Work to complete → The output is the lines below from the one with "9800 (360, 18)" through the one with "Boxhill Institute, Melbourne, Australia", both included, printed exactly and with no other line.

Data for processing →
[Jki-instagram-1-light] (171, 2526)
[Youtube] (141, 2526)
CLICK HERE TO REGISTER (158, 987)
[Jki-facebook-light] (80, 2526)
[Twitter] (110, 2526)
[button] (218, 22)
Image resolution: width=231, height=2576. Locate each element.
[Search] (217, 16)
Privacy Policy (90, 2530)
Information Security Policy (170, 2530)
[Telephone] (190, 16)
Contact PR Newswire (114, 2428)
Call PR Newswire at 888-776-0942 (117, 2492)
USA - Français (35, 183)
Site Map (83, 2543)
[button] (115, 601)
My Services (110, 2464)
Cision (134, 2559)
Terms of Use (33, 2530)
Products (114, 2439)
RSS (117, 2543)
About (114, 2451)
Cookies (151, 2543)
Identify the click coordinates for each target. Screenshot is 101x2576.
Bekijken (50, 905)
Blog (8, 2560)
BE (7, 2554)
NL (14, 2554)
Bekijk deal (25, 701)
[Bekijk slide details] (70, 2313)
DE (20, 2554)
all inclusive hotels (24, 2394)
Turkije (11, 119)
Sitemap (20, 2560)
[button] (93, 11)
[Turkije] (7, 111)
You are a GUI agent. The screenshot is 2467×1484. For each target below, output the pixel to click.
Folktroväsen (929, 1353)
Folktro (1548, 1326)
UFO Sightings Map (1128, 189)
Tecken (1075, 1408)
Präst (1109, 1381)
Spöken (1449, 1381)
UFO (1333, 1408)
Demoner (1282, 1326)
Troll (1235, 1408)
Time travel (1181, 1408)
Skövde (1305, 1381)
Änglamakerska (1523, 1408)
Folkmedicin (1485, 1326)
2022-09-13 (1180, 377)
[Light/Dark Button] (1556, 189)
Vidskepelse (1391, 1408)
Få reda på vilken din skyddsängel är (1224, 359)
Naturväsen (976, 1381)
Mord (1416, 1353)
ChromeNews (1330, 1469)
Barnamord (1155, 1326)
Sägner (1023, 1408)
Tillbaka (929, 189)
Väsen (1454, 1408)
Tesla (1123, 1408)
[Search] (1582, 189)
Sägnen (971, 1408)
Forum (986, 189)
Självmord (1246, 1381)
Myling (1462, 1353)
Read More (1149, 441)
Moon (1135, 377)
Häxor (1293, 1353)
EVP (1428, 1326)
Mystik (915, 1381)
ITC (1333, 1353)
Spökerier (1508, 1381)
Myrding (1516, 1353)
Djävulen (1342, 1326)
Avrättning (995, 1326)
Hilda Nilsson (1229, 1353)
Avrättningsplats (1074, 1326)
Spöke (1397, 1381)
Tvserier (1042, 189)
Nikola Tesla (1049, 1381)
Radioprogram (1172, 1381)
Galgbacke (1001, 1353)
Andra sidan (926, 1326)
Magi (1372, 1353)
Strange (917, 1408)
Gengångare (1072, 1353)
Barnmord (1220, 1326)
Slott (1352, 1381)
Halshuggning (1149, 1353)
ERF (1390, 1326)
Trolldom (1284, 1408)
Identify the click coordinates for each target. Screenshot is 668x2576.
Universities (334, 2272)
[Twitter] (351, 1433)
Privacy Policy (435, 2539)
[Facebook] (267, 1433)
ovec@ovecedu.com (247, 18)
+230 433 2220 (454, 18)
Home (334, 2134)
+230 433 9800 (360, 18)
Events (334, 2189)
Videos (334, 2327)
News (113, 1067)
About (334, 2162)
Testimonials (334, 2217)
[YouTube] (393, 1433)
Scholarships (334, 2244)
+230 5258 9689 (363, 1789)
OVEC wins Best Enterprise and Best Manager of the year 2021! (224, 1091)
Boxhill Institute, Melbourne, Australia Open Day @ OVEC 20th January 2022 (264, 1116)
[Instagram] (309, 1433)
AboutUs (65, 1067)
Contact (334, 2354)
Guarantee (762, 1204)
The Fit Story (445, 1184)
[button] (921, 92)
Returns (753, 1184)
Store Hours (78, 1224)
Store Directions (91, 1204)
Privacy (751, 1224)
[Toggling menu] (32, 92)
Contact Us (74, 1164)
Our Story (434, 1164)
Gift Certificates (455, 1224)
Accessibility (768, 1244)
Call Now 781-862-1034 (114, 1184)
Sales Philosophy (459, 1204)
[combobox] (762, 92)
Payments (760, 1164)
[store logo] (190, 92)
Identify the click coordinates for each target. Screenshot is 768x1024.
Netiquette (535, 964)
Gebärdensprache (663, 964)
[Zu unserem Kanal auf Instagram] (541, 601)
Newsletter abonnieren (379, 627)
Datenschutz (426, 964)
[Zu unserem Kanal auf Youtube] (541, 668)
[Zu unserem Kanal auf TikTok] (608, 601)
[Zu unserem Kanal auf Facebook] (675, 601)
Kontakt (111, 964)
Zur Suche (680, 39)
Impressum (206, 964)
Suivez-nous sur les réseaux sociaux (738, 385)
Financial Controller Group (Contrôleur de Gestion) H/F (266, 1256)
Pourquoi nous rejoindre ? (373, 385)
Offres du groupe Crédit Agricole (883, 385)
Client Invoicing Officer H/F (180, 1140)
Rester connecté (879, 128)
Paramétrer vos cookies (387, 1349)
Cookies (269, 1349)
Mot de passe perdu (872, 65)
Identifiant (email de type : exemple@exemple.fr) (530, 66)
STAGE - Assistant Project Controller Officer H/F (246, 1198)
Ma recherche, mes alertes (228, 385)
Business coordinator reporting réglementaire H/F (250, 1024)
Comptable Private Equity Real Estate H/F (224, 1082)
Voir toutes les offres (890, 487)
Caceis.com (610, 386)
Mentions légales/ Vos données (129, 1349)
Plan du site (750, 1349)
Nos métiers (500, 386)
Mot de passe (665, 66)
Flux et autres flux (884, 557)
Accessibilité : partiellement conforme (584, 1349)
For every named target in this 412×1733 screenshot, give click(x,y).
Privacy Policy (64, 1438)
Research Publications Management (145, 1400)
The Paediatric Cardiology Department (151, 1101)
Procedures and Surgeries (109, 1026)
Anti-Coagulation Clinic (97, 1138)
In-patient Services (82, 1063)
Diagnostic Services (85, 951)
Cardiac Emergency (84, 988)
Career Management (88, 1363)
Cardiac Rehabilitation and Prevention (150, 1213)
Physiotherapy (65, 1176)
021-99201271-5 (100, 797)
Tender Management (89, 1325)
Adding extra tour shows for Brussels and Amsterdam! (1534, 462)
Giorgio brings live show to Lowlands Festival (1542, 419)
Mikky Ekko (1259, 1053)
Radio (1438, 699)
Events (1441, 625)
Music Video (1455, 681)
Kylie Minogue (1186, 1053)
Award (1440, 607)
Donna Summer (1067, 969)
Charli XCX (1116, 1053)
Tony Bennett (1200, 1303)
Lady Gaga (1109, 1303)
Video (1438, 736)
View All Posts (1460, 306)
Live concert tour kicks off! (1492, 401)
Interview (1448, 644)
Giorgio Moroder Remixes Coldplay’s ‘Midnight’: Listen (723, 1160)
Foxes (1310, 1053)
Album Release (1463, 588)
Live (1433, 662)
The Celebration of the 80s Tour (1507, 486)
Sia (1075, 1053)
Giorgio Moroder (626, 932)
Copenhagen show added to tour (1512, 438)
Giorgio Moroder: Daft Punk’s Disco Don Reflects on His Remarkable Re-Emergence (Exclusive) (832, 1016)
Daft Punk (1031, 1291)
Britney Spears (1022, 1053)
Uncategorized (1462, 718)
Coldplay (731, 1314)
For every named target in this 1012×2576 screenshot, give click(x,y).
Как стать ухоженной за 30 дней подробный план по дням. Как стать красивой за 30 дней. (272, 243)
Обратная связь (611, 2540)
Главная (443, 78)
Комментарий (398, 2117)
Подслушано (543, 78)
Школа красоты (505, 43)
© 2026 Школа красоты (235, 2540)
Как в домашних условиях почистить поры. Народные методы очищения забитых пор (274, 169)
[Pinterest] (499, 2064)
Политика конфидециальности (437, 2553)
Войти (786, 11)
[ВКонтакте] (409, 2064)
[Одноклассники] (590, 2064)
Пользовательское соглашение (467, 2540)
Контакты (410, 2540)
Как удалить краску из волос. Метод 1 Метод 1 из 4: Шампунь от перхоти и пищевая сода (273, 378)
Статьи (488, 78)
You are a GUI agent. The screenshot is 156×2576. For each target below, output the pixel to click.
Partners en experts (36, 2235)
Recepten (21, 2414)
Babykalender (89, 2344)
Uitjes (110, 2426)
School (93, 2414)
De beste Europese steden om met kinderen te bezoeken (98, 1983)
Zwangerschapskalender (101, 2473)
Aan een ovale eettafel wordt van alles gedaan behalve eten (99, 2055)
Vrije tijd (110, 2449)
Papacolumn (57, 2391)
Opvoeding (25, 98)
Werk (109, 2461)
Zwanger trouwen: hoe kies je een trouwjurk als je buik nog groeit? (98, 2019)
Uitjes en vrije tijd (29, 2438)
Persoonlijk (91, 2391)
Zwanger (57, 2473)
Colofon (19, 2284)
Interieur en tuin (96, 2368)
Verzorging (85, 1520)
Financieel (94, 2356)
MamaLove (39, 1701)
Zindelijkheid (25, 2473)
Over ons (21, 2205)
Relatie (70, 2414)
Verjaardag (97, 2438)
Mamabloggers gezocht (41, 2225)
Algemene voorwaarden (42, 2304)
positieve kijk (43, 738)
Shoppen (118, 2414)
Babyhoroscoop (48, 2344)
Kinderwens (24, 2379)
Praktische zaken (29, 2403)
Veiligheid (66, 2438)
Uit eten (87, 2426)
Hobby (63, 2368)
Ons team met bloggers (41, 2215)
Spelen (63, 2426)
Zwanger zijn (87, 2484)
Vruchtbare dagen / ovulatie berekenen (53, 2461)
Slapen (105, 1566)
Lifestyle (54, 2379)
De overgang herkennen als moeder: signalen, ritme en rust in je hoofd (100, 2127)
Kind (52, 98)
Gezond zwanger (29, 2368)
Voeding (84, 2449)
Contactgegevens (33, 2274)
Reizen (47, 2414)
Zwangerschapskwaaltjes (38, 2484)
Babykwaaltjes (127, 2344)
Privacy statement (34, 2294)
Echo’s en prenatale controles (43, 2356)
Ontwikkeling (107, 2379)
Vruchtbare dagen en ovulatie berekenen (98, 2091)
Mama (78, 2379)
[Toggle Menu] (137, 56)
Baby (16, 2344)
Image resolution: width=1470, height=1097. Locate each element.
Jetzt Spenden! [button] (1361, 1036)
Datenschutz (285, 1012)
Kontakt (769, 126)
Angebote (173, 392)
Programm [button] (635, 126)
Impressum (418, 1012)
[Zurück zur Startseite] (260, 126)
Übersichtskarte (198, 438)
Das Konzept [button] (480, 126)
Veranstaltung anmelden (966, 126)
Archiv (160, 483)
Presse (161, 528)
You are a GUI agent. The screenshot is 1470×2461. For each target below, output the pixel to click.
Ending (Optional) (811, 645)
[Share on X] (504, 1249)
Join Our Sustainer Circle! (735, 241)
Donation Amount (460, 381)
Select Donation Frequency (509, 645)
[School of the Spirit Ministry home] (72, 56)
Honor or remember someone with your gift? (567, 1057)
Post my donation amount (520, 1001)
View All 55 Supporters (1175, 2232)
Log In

Output of the task →
+230 433 9800 (360, 18)
Events (334, 2189)
Videos (334, 2327)
News (113, 1067)
About (334, 2162)
Testimonials (334, 2217)
[YouTube] (393, 1433)
Scholarships (334, 2244)
+230 5258 9689 (363, 1789)
OVEC wins Best Enterprise and Best Manager of the year 2021! (224, 1091)
Boxhill Institute, Melbourne, Australia Open Day @ OVEC 20th January 2022 (264, 1116)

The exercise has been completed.